Cross-border investment in student accommodation accounted for approximately 40% of total investment over the last three years, according to RCA data compiled by Knight Frank. With a record amount of capital deployed into student assets worldwide, the UK has become the second largest market for purpose-built student accommodation (PBSA) outside of North America.
Rapid growth over the last decade means that the sector is now valued at more than $65bn (£50bn). Knight Frank has published an extensive global report examining key global trends from across the student property sector, including the structural undersupply present across markets at all stages of development.
Key to global growth in the sector has been a strong global investor appetite for assets, underpinned by the safe haven appeal of the established UK market as well as rising demand from domestic and international students.
The globalisation in the market extends to the make-up of the student body, with non-UK domiciled students representing 16% of full-time undergraduate students and 19% of higher education students overall. Data from UCAS shows a 6% year-on-year increase in the number of applications from international students for the 2019/20 academic year.
Current demographic trends mean the number of 18-year olds in the UK is falling, however domestic demand is expected to rise over the long-term. Knight Frank analysis of ONS population projections, along with entry rates from UCAS, points to a 15% increase in full-time undergraduate numbers between now and 2030. This would represent an increase of 220,000 to over 1.7m.
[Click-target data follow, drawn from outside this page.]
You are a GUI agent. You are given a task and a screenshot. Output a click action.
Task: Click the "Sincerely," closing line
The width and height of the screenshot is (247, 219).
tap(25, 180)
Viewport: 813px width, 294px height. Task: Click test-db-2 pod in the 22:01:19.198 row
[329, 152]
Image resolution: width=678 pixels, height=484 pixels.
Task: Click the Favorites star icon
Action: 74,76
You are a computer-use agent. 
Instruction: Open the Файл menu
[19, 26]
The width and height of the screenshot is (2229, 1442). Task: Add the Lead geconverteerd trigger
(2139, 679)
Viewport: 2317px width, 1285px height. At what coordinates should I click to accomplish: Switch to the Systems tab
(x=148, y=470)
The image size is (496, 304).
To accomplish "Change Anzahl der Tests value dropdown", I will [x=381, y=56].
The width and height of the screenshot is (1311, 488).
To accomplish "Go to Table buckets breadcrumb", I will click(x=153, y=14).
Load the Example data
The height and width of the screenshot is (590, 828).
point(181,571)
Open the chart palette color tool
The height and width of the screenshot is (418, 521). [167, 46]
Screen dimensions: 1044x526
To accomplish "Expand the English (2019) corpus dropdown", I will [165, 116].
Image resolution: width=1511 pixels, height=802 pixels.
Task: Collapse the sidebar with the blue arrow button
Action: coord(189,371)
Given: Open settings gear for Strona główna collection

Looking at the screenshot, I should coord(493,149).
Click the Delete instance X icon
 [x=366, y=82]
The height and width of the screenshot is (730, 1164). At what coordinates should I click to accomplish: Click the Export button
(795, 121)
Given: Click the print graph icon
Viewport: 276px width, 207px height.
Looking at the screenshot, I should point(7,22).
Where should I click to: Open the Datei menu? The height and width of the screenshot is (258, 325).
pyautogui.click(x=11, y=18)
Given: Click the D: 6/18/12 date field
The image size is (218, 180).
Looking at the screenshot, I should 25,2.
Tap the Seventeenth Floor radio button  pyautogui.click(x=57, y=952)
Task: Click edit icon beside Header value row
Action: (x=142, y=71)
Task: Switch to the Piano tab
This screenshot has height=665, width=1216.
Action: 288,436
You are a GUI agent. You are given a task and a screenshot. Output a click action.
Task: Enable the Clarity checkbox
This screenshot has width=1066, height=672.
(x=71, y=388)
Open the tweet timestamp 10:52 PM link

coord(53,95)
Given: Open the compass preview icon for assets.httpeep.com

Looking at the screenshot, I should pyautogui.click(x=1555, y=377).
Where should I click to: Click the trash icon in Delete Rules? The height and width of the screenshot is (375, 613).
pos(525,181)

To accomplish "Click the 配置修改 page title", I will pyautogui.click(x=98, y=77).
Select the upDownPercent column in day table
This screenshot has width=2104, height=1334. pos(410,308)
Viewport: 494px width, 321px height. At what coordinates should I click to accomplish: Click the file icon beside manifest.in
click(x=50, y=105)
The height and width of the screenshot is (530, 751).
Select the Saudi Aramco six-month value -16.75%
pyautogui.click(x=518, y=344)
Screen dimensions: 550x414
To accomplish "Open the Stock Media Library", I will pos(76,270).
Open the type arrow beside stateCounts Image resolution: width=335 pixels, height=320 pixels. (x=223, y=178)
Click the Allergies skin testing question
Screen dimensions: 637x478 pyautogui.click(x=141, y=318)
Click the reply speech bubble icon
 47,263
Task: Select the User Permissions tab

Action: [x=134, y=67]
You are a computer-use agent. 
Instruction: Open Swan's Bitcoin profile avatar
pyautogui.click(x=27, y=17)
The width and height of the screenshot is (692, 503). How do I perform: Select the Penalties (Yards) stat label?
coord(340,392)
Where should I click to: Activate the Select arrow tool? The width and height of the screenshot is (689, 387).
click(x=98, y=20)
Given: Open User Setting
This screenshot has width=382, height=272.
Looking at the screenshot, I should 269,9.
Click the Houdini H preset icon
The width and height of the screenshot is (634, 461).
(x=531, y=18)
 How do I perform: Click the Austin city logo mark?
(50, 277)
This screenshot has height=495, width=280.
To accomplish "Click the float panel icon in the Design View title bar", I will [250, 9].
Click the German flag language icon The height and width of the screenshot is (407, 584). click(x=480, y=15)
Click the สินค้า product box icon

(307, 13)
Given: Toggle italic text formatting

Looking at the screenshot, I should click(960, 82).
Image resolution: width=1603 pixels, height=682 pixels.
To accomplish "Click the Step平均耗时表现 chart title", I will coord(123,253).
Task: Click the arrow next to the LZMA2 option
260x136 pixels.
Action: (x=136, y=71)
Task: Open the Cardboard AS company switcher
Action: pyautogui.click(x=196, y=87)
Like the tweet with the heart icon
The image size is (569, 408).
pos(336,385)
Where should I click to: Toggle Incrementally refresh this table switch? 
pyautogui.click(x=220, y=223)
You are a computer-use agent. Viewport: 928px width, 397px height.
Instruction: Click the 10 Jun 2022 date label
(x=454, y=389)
James Pullan, Global Head of Student Property at Knight Frank, explains:
“Higher education and globalisation are closely linked: the knowledge capital produced by universities is key in underpinning the global economy, whilst the role universities play in driving technological development has transformed the way economies are organized.
“The temptation for governments facing increased challenges, from globalisation as well the growth of populism, is to become increasing inward-looking when framing their policies.
“Yet, in stark contrast, higher education must remain outward-looking. Today’s best universities are built on the development of cross-border partnerships, the strength of academic networks and an ability to attract students from around the world. Accommodation is playing a greater role in supporting this, by helping create student communities.
“Economic growth globally is expected to moderate over the coming years. This change will require a response from property investors. We expect further growth in investment volumes within the student property market as investors focus on specialist sectors to secure outperformance.